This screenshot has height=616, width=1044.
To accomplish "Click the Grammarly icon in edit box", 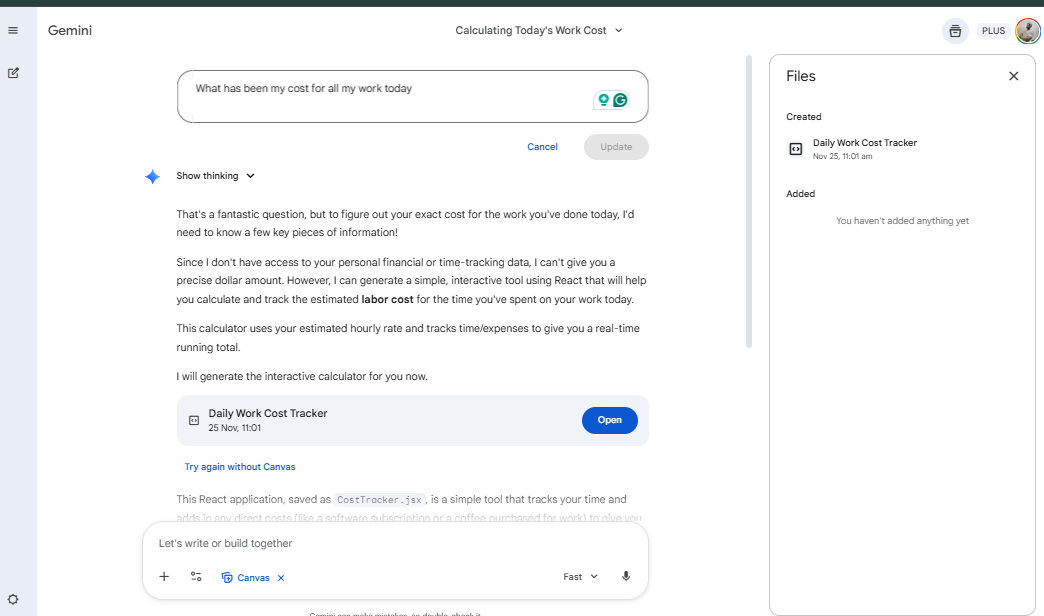I will point(620,100).
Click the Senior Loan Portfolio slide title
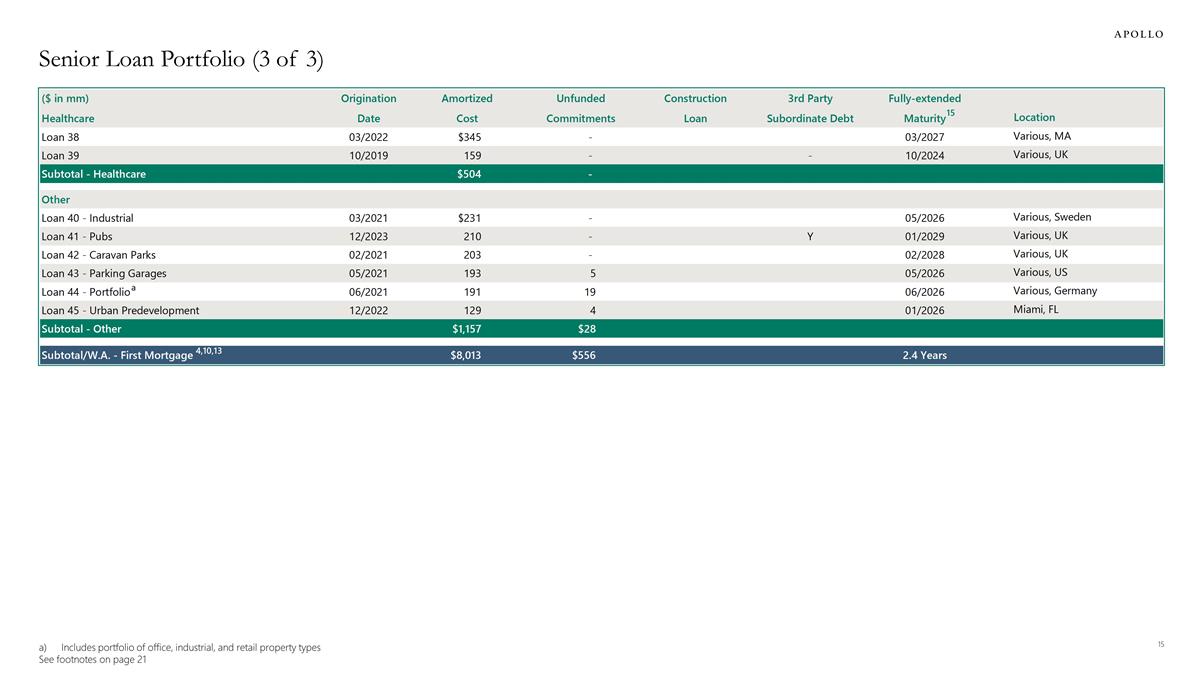The width and height of the screenshot is (1200, 675). coord(181,60)
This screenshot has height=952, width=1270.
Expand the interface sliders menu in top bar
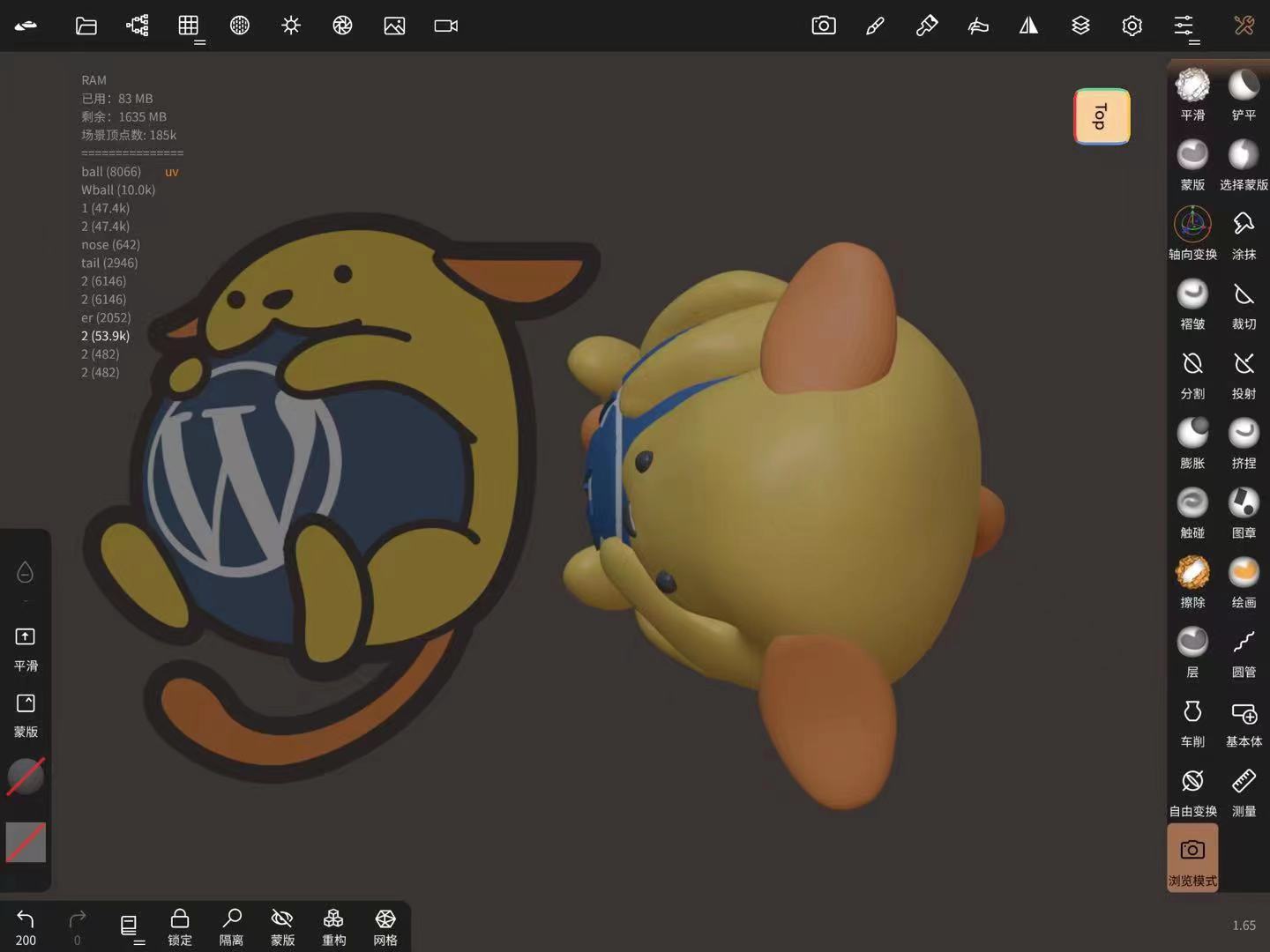1184,26
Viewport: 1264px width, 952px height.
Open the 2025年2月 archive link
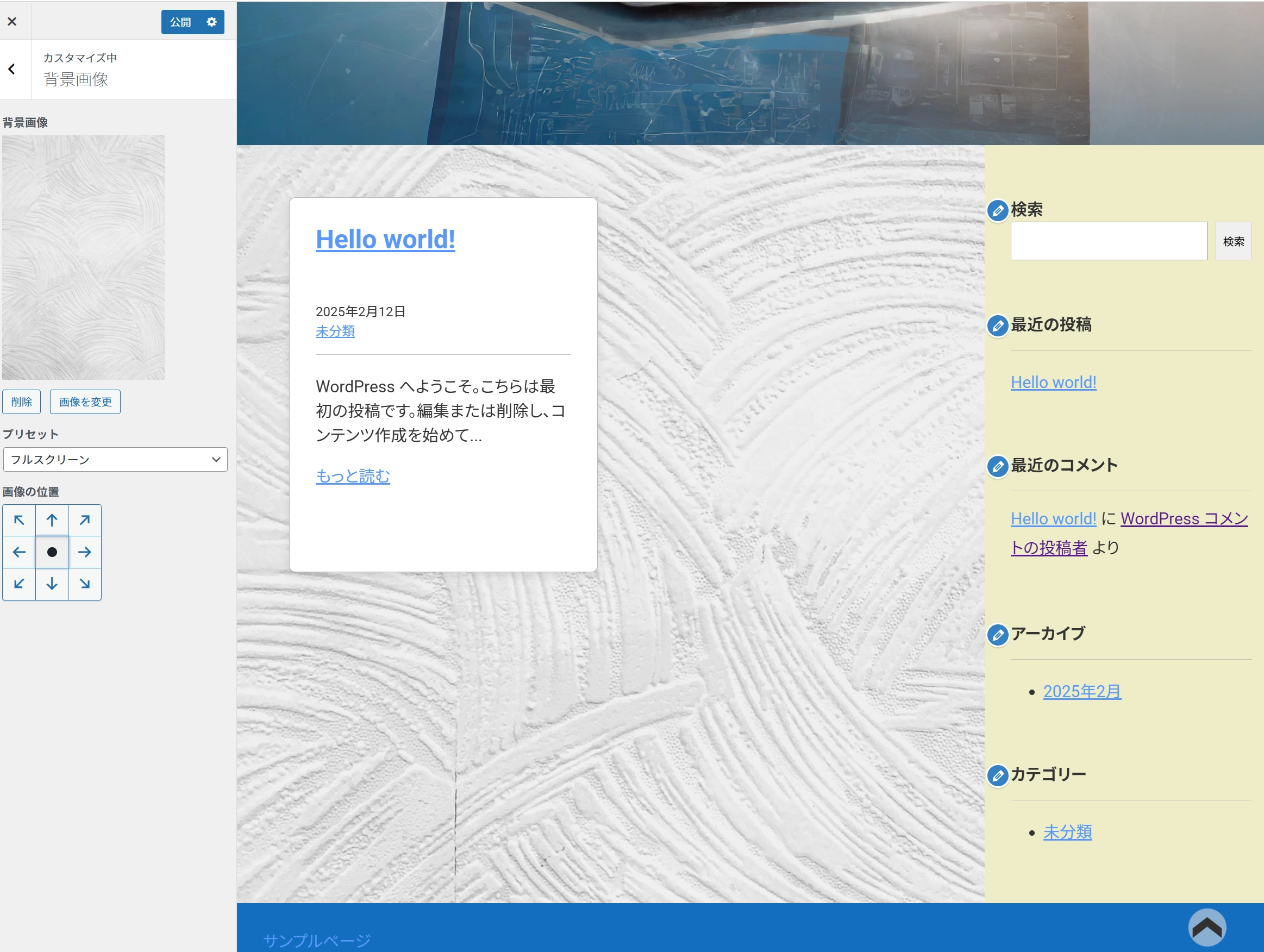click(x=1082, y=691)
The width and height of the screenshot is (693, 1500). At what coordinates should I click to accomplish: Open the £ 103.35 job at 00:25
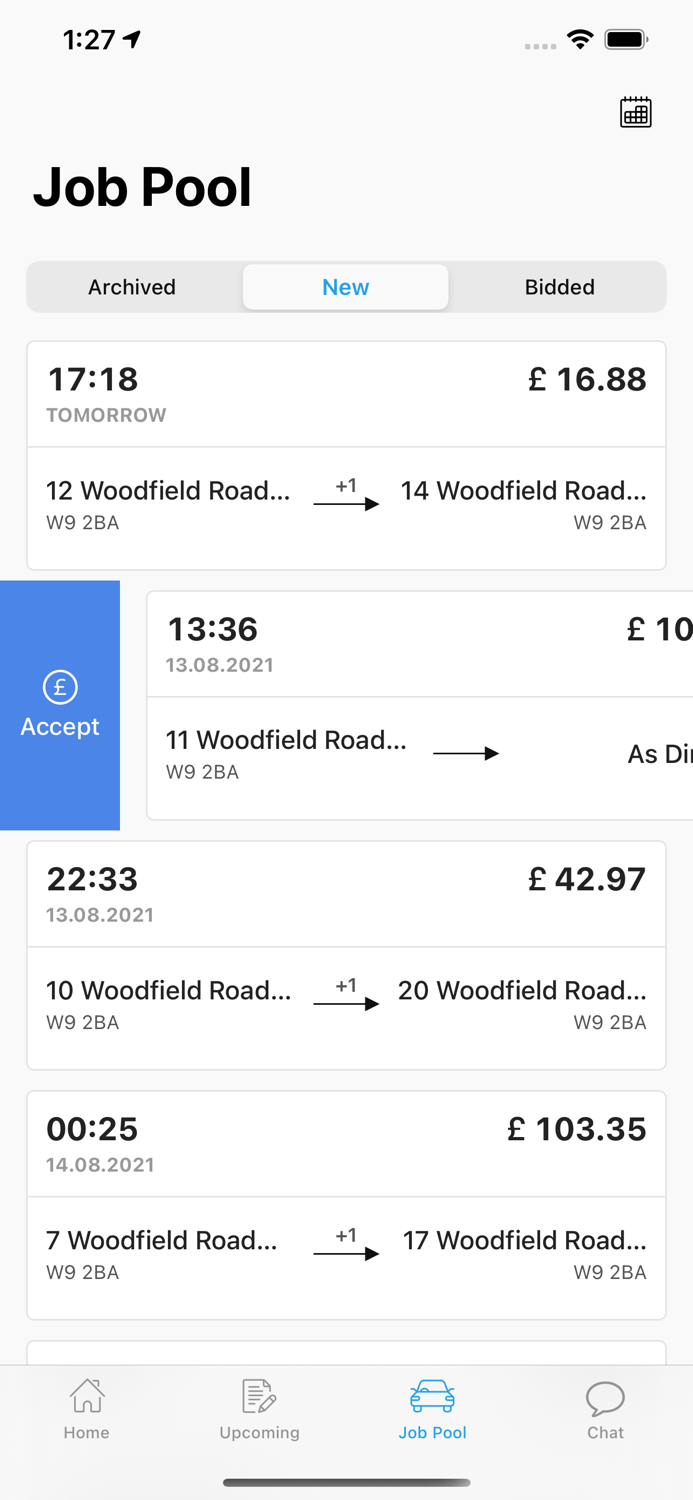point(346,1145)
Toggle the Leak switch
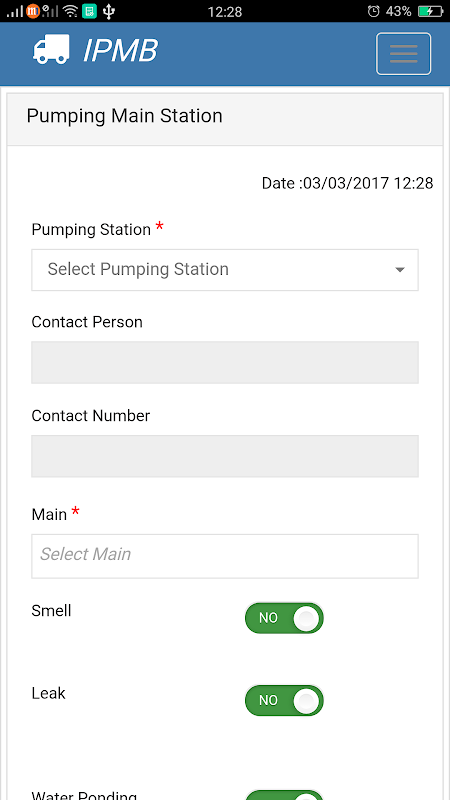The image size is (450, 800). (x=284, y=700)
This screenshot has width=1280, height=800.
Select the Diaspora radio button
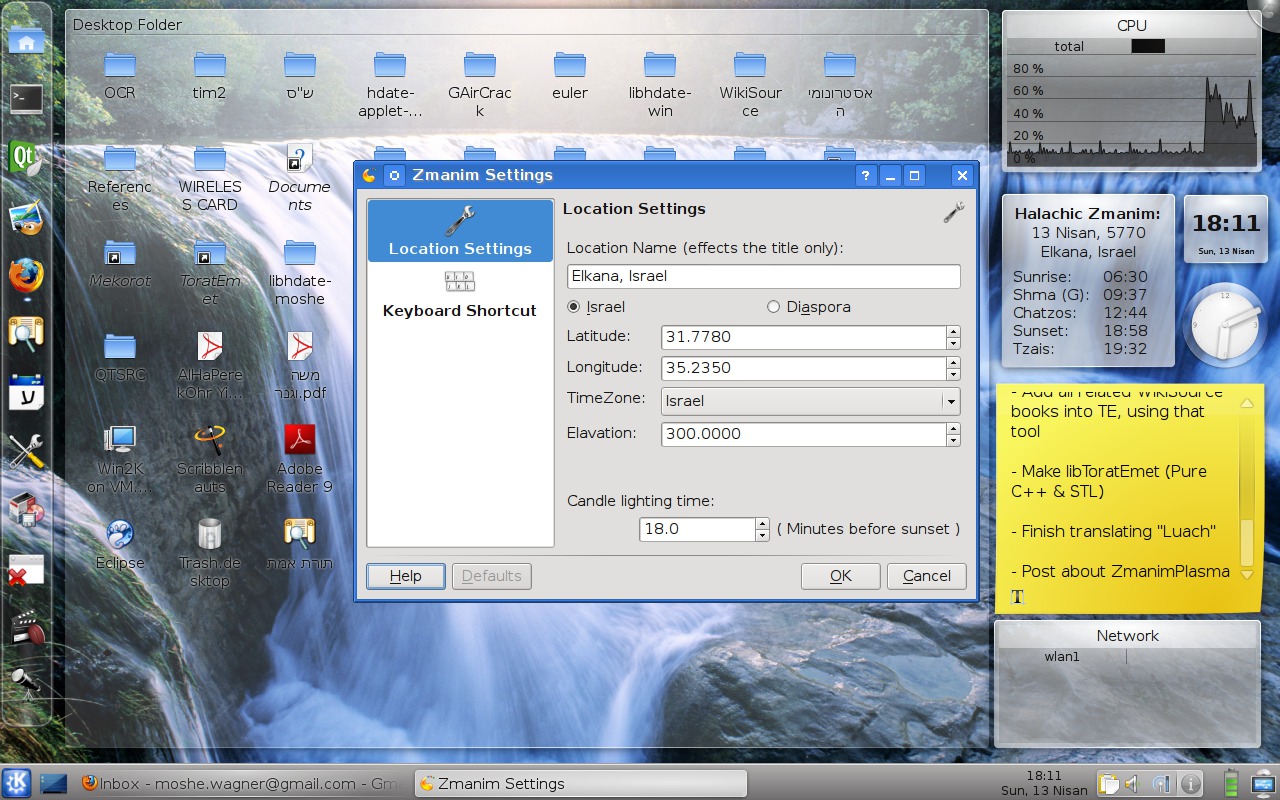[773, 307]
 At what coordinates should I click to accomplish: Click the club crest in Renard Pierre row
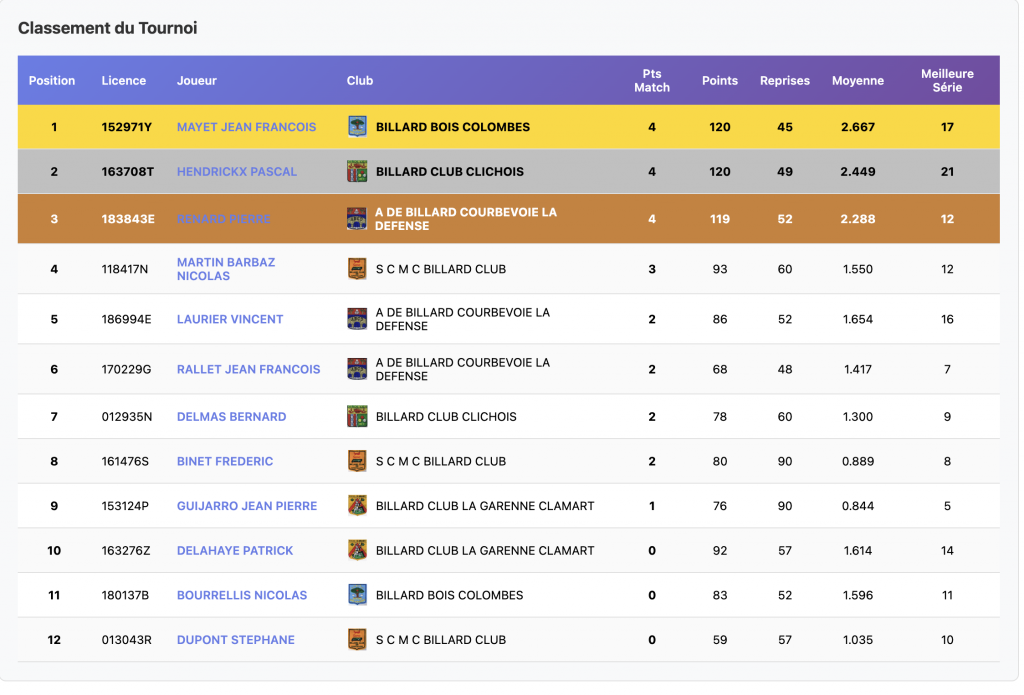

+ + + + + + +

> Given instruction: Output the stretch of the listing from the line containing "Click the Senior Loan Portfolio slide title" through the line containing "click(x=1082, y=691)", both ends included, exactly as the lines appear. Leave the pictures out of your answer.

> Solution:
Click the Senior Loan Portfolio slide title
The width and height of the screenshot is (1200, 675). coord(181,60)
This screenshot has height=952, width=1270.
Expand the interface sliders menu in top bar
1184,26
Viewport: 1264px width, 952px height.
Open the 2025年2月 archive link
click(x=1082, y=691)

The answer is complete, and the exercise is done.